→ Work required: Starting at the top of the records, output every line through the one that contains "Task: Click the plus", keeping each exactly as it appears.

→ Supplied material:
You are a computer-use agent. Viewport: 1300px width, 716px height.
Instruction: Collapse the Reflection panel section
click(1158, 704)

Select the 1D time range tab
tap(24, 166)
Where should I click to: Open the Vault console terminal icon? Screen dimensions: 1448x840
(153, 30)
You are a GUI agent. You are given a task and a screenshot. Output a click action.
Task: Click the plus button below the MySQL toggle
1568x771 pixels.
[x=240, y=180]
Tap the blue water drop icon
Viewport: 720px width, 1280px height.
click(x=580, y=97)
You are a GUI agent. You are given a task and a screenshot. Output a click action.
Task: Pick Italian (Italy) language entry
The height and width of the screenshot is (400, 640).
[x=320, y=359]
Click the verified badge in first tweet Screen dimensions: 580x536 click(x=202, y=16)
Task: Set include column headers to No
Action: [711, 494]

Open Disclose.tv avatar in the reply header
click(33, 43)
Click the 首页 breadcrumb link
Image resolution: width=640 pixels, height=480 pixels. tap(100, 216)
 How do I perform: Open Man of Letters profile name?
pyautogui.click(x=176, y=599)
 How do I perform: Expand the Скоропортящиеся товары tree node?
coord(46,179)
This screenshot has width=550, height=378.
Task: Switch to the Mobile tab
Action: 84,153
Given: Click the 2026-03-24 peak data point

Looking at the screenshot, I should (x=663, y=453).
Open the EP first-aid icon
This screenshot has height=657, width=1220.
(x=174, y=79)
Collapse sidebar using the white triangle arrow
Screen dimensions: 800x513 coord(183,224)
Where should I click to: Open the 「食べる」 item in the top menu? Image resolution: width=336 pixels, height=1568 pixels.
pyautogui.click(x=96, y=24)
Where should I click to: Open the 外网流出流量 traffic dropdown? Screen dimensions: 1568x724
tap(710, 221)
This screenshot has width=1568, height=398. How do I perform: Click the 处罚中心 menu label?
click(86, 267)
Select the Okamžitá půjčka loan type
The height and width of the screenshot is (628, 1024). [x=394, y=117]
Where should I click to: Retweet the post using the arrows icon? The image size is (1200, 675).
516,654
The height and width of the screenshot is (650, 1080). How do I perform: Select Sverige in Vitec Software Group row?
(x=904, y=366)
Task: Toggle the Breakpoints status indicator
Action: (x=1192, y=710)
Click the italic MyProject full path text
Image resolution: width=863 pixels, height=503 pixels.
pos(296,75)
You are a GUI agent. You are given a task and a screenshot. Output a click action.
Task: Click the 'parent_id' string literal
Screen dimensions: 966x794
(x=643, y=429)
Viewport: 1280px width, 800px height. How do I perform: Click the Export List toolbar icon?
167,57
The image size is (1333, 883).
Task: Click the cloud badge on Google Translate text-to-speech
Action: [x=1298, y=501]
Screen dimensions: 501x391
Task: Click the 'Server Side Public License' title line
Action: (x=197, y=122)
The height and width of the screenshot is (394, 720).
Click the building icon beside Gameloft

→ Solution:
You are a computer-use agent. Viewport: 1300px width, 716px height.
Instruction: Collapse the Reflection panel section
click(1158, 704)

Select the 1D time range tab
tap(24, 166)
Where should I click to: Open the Vault console terminal icon? Screen dimensions: 1448x840
(153, 30)
You are a GUI agent. You are given a task and a screenshot. Output a click action.
Task: Click the plus button below the MySQL toggle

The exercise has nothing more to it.